Interview: 'To Be a Woman in This World Is to Cope with with Some Form of Violence'

Set in New Delhi, Damyanti Biswas' 'You Beneath Your Skin' debut crime thriller delves deep into a dirty and realistic world of misogyny, corruption, poverty and acid attacks.

Flaws make up the crux of Damyanti Biswas’ debut novel You Beneath Your Skin, a crime novel that delves deep into a dirty and realistic world of misogyny, corruption, poverty and violence.

Set in New Delhi, the book rests on the phenomenon of acid attacks in India – in it, several women who have been gangraped are found stuffed into garbage bags in various corners of the city with acid poured on their faces and bodies.

Countless women have been brutalised with acid in India, which till was sold freely till 2013 and is still not that hard to obtain. In fact, just in June 2019, a Human Rights Law Network survey found that acid is being sold openly for as little as Rs 40 a bottle across Delhi-NCR despite regulations set in stone by the Supreme Court in 2013. For survivors, the fight for justice is a long and hard battle – while India has the highest number of acid attacks in the world, it also has the worst conviction rates.

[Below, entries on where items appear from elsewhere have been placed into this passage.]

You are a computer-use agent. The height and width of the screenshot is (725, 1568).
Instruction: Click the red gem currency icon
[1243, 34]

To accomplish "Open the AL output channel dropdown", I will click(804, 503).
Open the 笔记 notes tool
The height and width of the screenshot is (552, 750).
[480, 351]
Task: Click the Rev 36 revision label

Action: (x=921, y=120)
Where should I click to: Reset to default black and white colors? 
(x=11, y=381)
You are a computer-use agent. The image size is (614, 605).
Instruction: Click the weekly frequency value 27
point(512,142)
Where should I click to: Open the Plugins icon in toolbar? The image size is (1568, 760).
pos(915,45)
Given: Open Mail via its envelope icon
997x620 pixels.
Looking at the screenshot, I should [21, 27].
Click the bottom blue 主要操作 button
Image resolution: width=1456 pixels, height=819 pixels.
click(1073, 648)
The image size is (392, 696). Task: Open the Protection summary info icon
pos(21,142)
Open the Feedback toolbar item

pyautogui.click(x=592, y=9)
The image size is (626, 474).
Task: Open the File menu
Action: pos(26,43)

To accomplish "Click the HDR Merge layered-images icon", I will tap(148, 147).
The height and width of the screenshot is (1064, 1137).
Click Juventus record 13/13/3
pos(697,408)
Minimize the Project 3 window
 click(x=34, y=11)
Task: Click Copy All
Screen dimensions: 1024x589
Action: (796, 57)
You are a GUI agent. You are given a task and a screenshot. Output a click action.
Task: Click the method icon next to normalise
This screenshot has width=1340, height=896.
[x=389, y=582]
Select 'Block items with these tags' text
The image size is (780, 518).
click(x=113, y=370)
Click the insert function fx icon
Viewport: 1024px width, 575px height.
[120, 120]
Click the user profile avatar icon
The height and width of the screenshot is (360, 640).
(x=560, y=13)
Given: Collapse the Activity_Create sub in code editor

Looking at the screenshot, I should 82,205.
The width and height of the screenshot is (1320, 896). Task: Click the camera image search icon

Also read: Why India’s ‘Dignity March’ Against Sexual Violence Stigma Deserves Attention

But the crime thriller goes beyond telling the story of the violence women in face. Bringing Delhi to life from top down, it is the complex relationships that are truly centrestage. The story is anchored by Anjali Morgan, an Indian-American mother, who navigates a series of complex relationships and trauma while being tossed into a dangerous scenario by an investigation into the murders.

In an interview with The Wire, Biswas, who has volunteered with Project Why, an organisation that supports underprivileged women and children, and the Stop Acid Attacks campaign, lays out how the book came together, why it’s not a simple ‘whodunnit’ and the role skin had to play in shaping it.

The underlying theme of your debut novel is violence against women. Can you tell me a bit about the process of writing You Beneath Your Skin? What was the spark of inspiration that led you down this rabbit hole?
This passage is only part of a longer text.